Ingredients for 2 servings:
- 1 shallot(s), finely chopped
- 1 clove(s) garlic, finely chopped
- 1 sprig(s) tarragon, chopped
- 1 tsp mustard, hot
- 1 orange(s) (organic)
- ¼ liter vegetable broth
- 5 saffron threads
- 2 tsp lobster paste (fish store)
- 50 ml vermouth (Noilly Prat) or dry white wine
- 2 tbsp sour cream or crème fraîche
- 6 scallop(s), shelled, frozen, thawed
- 6 slice(s) bacon (breakfast bacon), very thinly sliced
- Rosemary, dried
- Thyme, dried
- Pepper, coarsely ground
- Salt
Instructions
Working time approx. 45 minutes; Rest time approx. 12 hours; Total time approx. 12 hours 45 minutes
Rub the bacon slices with rosemary, thyme, 1/2 finely chopped, crushed garlic clove, and cracked pepper. Stack them on top of each other and wrap tightly in aluminum foil until marinated overnight. For the sauce, soak the saffron threads in a little wine or broth. Crush the other half of the finely chopped garlic clove with salt. Sauté the finely chopped shallot in olive oil until translucent, add the garlic and chopped tarragon. Then add the mustard and vegetable broth and simmer everything. Peel and squeeze the zest from the orange. Add the zest and juice to the sauce. Continue simmering with the Noilly Prat or white wine, lobster paste, and saffron threads. Reduce the heat and mix with the sour cream. Wrap a bacon slice around the outer edge of each scallop and secure with a toothpick. Either leave the coral on and wrap it up, or cut it off first—then let it cook in the sauce later.

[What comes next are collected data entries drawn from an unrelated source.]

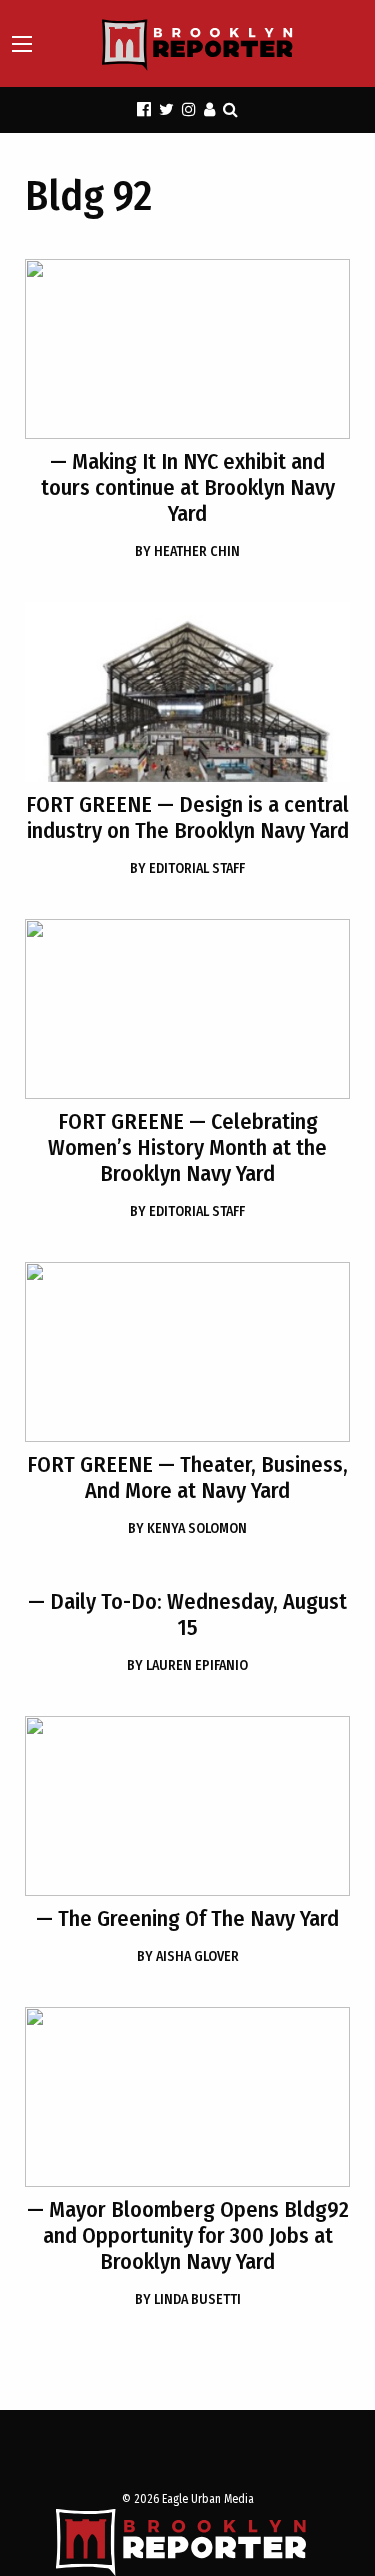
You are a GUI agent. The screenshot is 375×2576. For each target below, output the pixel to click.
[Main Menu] (22, 44)
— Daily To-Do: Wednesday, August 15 (187, 1614)
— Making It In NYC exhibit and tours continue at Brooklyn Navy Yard (188, 487)
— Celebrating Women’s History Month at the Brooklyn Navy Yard (187, 1147)
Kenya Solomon (187, 1528)
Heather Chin (187, 551)
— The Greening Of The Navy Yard (187, 1918)
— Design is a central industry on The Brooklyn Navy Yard (187, 817)
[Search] (230, 109)
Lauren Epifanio (187, 1665)
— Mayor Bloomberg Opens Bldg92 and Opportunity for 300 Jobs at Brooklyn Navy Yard (188, 2235)
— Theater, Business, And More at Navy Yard (187, 1477)
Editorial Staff (187, 868)
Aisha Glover (188, 1956)
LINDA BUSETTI (188, 2299)
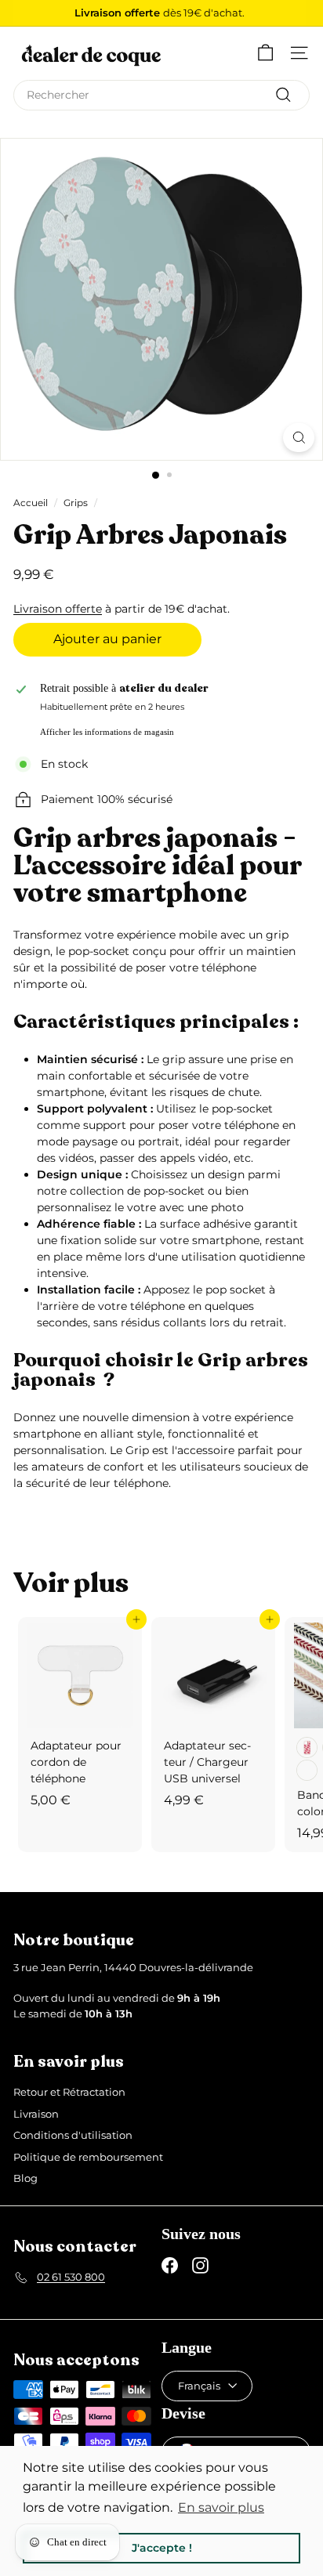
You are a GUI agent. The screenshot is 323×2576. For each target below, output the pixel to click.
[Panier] (265, 53)
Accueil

Sear the wrapped mussels for about 2 minutes on each side and deglaze with a dash of Noilly Prat. Coat each mussel with a little of the sauce. Keep warm in a preheated oven at about 70°C until ready to serve. Serve with tagliatelle (black ones are also good!) or rice mixed with wild rice. Tip: Instead of the scallops, you could also use 4 cm x 4 cm pieces of fish fillet from firm-fleshed sea fish, such as catfish, turbot, or cod. A small amount also makes a good appetizer.